The New National Party - the successor to the National Party that led apartheid - approved its dissolution at a meeting of its federal executive in Johannesburg on Saturday.
This followed a decision, taken last April after a humiliating defeat in national elections, to join forces with the ruling African National Congress.
"What we do today is part of our contribution to finally ending the division of the South African soul," NNP leader Marthinus van Schalkwyk said.
"It cannot be denied that the forerunner of the NNP, the NP, brought development to a section of South Africa, but it also brought suffering through a system grounded in injustice."

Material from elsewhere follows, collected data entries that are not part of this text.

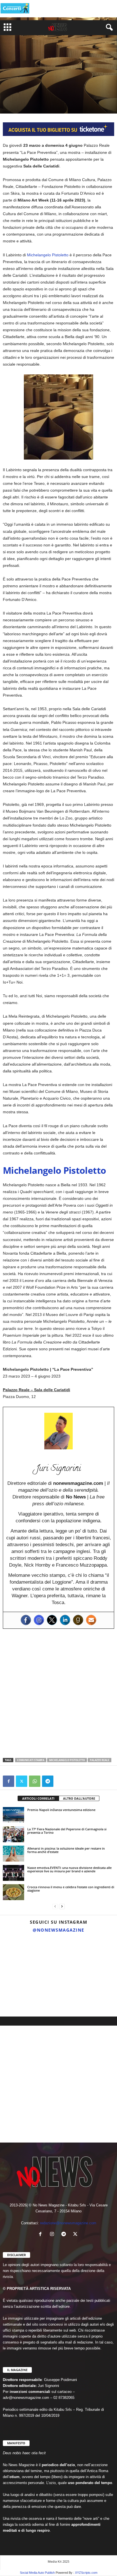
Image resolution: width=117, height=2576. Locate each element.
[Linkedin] (65, 1620)
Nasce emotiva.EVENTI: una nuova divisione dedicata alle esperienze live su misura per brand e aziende (69, 1869)
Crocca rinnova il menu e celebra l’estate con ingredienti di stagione (70, 1888)
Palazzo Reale (99, 1760)
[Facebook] (26, 1620)
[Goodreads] (78, 1620)
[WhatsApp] (34, 1781)
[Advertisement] (58, 1693)
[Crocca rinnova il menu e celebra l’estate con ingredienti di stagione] (13, 1892)
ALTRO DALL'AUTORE (79, 1798)
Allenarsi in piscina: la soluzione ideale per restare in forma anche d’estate (66, 1850)
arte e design (25, 92)
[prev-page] (55, 1907)
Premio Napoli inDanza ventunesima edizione (61, 1810)
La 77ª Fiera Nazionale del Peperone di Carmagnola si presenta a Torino (66, 1831)
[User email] (91, 1620)
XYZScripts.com (86, 2572)
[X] (21, 1781)
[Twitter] (52, 1620)
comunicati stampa (30, 1760)
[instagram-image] (18, 1955)
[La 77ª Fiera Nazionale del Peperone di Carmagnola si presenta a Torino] (13, 1834)
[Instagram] (39, 1620)
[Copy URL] (60, 1781)
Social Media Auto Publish (37, 2572)
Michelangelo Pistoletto (47, 255)
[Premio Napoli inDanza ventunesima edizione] (13, 1815)
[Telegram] (47, 1781)
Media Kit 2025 (58, 2561)
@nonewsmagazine (58, 1930)
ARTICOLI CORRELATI (38, 1798)
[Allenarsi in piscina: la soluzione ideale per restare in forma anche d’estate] (13, 1854)
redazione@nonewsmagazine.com (68, 2223)
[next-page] (62, 1907)
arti (8, 92)
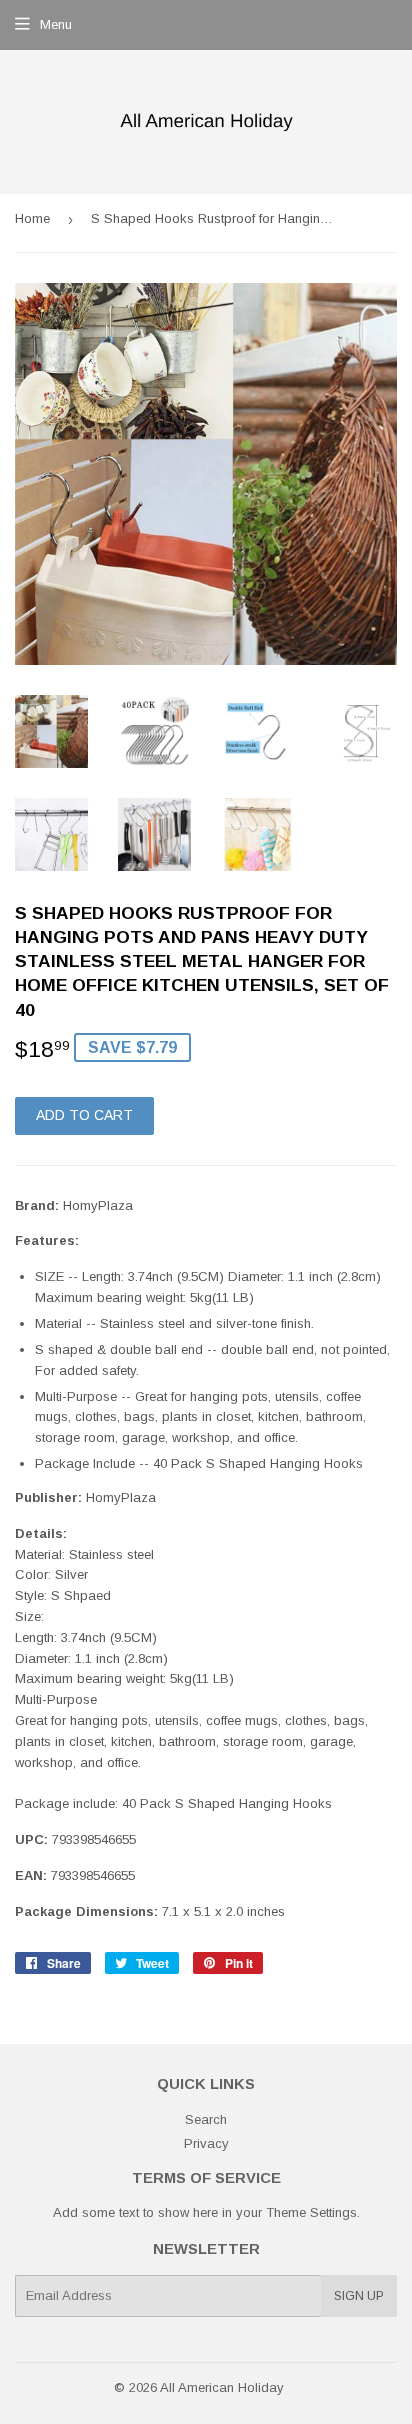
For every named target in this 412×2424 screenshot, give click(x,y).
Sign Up (359, 2296)
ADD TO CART (84, 1115)
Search (206, 2119)
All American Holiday (222, 2387)
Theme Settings (311, 2212)
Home (32, 218)
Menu (56, 24)
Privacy (206, 2143)
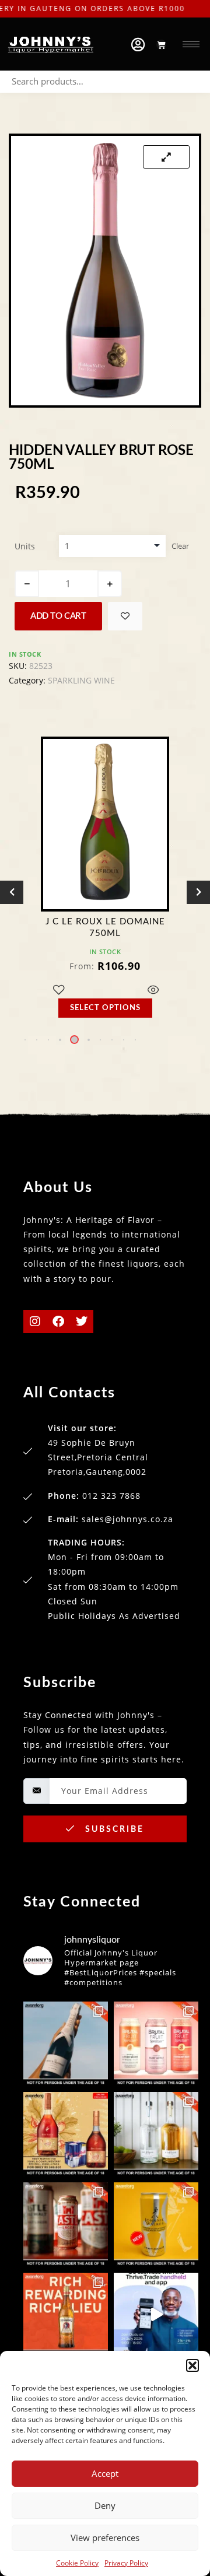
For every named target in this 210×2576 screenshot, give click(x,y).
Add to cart (58, 616)
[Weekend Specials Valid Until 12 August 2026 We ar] (156, 2044)
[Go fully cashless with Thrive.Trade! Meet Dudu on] (156, 2315)
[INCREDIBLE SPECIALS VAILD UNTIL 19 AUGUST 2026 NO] (156, 2134)
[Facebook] (58, 1321)
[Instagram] (35, 1321)
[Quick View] (153, 990)
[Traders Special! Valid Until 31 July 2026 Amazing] (65, 2315)
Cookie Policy (77, 2563)
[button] (192, 2365)
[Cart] (161, 45)
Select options (105, 1008)
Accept (105, 2473)
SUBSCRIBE (113, 1829)
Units (25, 546)
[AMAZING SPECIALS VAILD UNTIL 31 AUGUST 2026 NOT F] (65, 2044)
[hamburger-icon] (191, 44)
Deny (105, 2505)
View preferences (105, 2537)
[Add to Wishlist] (125, 616)
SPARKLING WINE (81, 680)
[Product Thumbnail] (166, 157)
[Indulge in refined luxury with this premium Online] (65, 2134)
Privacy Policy (126, 2563)
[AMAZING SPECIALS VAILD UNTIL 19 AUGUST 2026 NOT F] (156, 2224)
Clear (180, 546)
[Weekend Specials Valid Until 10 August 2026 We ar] (65, 2224)
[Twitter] (81, 1321)
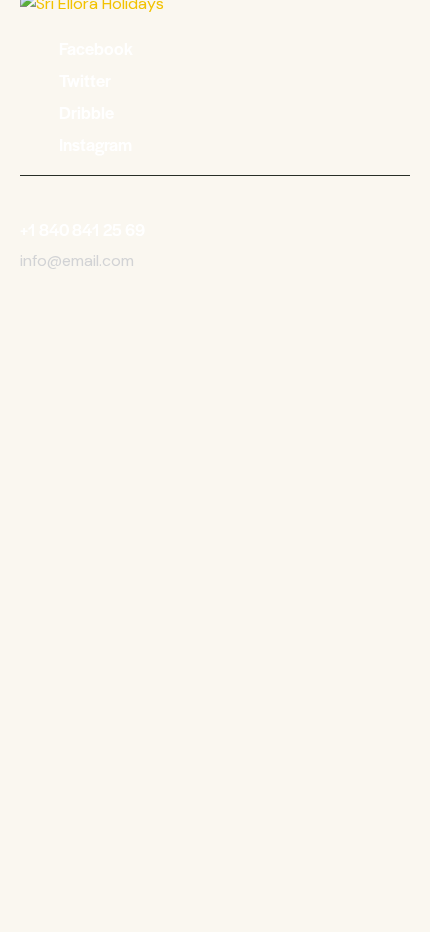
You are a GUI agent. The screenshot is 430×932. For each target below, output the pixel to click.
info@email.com (77, 260)
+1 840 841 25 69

The National Party, which came to power in 1948, presided over 48 years of systematic and often brutal oppression of the country's black majority, who were denied the right to vote or mix with whites.
Mandela became South Africa's
first black president in 1994
After prolonged international sanctions and rising domestic pressure, National Party leader FW de Klerk released African National Congress leader Nelson Mandela in 1990 and launched reforms that led to the first multiracial elections in 1994.
Mandela became the country's first black president.
The party subsequently changed its name to the New National Party but failed to carve out a new identity for itself in post-apartheid South Africa and rapidly lost support.
The NNP won less than 2% of the vote during last April's elections that clinched a second term for President Thabo Mbeki, prompting Van Schalkwyk to pledge his allegiance to the ANC.